Mississippi State Tax Collector
- In office January 15, 1940 – January 19, 1948
- Governor: Paul B. Johnson Sr.; Dennis Murphree; Thomas L. Bailey; Fielding L. Wright;
- Preceded by: James B. Gully
- Succeeded by: Nellah Massey Bailey

Personal details
- Born: Carl Norris Craig July 7, 1878
- Died: December 4, 1957 (aged 79)
- Political party: Democratic

= Carl Craig (politician) =

American politician (1878–1957)

Carl Norris Craig (July 7, 1878 – December 4, 1957) was an American politician who served as the state auditor of Mississippi from 1936 to 1940 and from 1948 to 1952. He also served as the Mississippi state tax collector from 1940 to 1948. As state auditor, he oversaw a widely publicized audit of the Mississippi land commission office, eventually finding that the state land commissioner had misappropriated $27,000 in state funds.
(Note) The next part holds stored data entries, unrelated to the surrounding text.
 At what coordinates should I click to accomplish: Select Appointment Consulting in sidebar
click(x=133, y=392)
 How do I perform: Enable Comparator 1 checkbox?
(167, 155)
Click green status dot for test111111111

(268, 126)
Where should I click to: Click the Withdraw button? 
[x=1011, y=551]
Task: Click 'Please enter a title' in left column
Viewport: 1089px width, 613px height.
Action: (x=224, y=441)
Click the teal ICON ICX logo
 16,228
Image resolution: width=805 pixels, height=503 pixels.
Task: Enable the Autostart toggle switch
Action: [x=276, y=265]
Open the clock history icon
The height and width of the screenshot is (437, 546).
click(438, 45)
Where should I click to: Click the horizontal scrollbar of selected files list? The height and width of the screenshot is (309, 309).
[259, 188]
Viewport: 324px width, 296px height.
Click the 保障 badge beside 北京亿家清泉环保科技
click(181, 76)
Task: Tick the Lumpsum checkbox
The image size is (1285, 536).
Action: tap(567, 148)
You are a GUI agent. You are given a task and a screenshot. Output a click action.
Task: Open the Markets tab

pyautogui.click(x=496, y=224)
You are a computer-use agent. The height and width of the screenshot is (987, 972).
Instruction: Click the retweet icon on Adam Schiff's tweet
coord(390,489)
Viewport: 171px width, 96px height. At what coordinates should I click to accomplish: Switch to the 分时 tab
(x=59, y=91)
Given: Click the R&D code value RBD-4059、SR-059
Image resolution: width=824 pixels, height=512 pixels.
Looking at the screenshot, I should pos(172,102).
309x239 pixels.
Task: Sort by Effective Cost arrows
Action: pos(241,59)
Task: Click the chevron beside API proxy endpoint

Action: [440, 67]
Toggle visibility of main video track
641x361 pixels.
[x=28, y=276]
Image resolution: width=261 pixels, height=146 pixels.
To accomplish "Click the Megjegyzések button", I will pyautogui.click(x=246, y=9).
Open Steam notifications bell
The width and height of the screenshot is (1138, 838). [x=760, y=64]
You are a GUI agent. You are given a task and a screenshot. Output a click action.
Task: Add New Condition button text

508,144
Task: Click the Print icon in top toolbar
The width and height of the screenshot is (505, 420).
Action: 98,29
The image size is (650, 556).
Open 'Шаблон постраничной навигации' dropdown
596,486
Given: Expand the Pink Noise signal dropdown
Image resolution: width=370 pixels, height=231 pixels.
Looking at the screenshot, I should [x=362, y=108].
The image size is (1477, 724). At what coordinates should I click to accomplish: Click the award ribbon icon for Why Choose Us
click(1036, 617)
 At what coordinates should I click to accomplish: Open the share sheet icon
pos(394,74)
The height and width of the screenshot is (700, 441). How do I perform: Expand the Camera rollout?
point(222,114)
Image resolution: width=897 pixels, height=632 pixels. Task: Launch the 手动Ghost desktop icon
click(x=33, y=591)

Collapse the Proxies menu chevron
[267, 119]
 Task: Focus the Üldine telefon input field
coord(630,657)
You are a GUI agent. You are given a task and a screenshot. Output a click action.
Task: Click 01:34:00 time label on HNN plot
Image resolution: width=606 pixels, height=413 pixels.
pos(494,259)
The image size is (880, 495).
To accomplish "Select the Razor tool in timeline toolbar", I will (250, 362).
His first term as state tax collector largely centered around an unsuccessful series of lawsuits against four road construction companies as well as individual highway contractors, while his second term as state tax collector was focused almost entirely on enforcement of the newly passed "black market tax" on illegal liquor.

==Early life, education, and early career==
Carl Norris Craig was born on July 7, 1878, in Abbeville, Mississippi. He was orphaned at a young age, and attended public schools in Lafayette County as well as Iuka Normal School. After graduating from college, he was a high school teacher for seven years in northern Mississippi schools, before starting a wholesale grocery business. He was married to Lucy Hinton, and they had six children.

==Political career==
===1935 state auditor election===
Craig announced his intention to run for state auditor on December 10, 1934. The incumbent state auditor, Joe Price, was ineligible to run for a consecutive term. Other candidates in the Democratic primary included former state auditor Carl C. White and circuit clerk Grover C. Ballard. In April 1935, Craig selected Allan McCluer, a World War I veteran who successfully managed Dan R. McGehee's campaign for U.S. Congress, to be his campaign manager, and opened his campaign headquarters in Jackson.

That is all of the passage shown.